▸ Task to complete
For the entries below, the expected answer is the line with "The width and height of the screenshot is (736, 685).", the line with "Given: Toggle the", and every line between them, exactly as written, and nothing more.

▸ Task input

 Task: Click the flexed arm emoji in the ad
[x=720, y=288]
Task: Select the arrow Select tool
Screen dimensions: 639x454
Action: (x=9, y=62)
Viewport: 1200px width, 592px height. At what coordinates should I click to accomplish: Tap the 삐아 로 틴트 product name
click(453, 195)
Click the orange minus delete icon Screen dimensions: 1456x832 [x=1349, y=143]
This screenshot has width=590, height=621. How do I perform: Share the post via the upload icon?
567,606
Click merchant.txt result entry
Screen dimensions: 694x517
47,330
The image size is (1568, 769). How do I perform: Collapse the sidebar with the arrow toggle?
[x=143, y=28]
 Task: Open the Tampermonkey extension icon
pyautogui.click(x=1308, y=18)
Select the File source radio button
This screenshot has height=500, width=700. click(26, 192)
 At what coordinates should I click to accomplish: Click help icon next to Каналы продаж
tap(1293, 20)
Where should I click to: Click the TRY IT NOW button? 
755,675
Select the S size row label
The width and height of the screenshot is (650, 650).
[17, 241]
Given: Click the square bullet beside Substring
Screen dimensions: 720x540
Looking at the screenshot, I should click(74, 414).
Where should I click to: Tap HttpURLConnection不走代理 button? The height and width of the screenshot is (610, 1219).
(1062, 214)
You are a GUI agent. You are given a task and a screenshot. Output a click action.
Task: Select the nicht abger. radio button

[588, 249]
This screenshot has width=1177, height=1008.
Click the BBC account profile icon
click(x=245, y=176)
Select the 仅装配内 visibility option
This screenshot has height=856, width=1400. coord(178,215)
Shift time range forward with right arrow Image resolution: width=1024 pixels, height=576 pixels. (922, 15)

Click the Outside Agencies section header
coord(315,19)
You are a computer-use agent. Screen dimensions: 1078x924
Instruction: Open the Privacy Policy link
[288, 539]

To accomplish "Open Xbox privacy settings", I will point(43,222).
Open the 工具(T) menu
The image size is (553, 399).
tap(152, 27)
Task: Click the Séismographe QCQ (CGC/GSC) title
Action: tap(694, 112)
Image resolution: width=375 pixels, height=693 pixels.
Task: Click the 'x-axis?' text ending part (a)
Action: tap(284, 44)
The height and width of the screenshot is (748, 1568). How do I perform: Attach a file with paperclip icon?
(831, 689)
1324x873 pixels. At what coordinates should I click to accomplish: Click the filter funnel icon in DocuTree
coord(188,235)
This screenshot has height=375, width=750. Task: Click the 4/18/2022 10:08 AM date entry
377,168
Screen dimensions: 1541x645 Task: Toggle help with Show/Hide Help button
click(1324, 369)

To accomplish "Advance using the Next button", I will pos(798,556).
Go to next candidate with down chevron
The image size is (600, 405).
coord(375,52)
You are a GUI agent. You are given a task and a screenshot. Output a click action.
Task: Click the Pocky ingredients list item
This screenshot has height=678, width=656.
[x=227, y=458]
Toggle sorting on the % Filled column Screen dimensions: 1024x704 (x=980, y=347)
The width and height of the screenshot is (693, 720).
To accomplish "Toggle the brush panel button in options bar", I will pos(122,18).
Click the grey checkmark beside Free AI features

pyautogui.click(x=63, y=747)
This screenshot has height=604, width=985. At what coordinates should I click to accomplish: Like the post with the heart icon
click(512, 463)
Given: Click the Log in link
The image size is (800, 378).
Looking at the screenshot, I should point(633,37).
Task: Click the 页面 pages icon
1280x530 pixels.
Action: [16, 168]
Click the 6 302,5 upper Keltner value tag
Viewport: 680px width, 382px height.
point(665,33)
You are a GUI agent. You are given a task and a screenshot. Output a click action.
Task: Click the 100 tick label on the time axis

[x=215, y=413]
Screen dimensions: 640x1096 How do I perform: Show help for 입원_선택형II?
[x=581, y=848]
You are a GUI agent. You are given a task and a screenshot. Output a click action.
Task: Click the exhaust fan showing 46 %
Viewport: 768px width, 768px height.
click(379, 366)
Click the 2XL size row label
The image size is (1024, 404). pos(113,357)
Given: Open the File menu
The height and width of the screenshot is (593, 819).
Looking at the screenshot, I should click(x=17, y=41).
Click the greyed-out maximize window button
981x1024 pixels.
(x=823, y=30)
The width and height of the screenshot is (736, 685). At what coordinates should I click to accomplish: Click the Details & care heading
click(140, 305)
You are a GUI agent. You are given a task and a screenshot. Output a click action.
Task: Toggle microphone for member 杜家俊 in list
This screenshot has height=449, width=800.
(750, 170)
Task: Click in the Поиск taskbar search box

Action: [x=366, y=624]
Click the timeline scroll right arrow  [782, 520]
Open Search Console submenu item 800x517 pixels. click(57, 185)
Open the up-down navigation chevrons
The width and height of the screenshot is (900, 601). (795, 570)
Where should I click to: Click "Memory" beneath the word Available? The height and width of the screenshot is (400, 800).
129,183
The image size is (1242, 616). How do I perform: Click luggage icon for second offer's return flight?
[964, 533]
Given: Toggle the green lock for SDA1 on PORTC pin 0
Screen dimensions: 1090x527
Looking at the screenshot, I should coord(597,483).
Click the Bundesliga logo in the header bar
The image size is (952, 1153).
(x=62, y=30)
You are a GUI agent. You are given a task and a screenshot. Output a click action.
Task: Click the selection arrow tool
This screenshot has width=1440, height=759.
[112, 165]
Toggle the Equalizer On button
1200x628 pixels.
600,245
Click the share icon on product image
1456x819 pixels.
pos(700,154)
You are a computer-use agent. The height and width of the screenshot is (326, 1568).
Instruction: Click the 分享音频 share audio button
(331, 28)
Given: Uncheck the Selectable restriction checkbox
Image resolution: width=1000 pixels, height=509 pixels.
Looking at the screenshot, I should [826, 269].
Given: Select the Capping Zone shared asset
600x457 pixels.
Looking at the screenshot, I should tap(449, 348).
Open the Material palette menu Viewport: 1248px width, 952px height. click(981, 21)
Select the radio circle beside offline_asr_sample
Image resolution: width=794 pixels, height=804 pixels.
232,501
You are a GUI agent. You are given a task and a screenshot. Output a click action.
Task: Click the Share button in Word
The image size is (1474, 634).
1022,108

▸ Answer area
The width and height of the screenshot is (736, 685). At what coordinates should I click to accomplish: Click the Details & care heading
click(140, 305)
You are a GUI agent. You are given a task and a screenshot. Output a click action.
Task: Toggle microphone for member 杜家俊 in list
This screenshot has height=449, width=800.
(750, 170)
Task: Click in the Поиск taskbar search box

Action: [x=366, y=624]
Click the timeline scroll right arrow  [782, 520]
Open Search Console submenu item 800x517 pixels. click(57, 185)
Open the up-down navigation chevrons
The width and height of the screenshot is (900, 601). (795, 570)
Where should I click to: Click "Memory" beneath the word Available? The height and width of the screenshot is (400, 800).
129,183
The image size is (1242, 616). How do I perform: Click luggage icon for second offer's return flight?
[964, 533]
Given: Toggle the green lock for SDA1 on PORTC pin 0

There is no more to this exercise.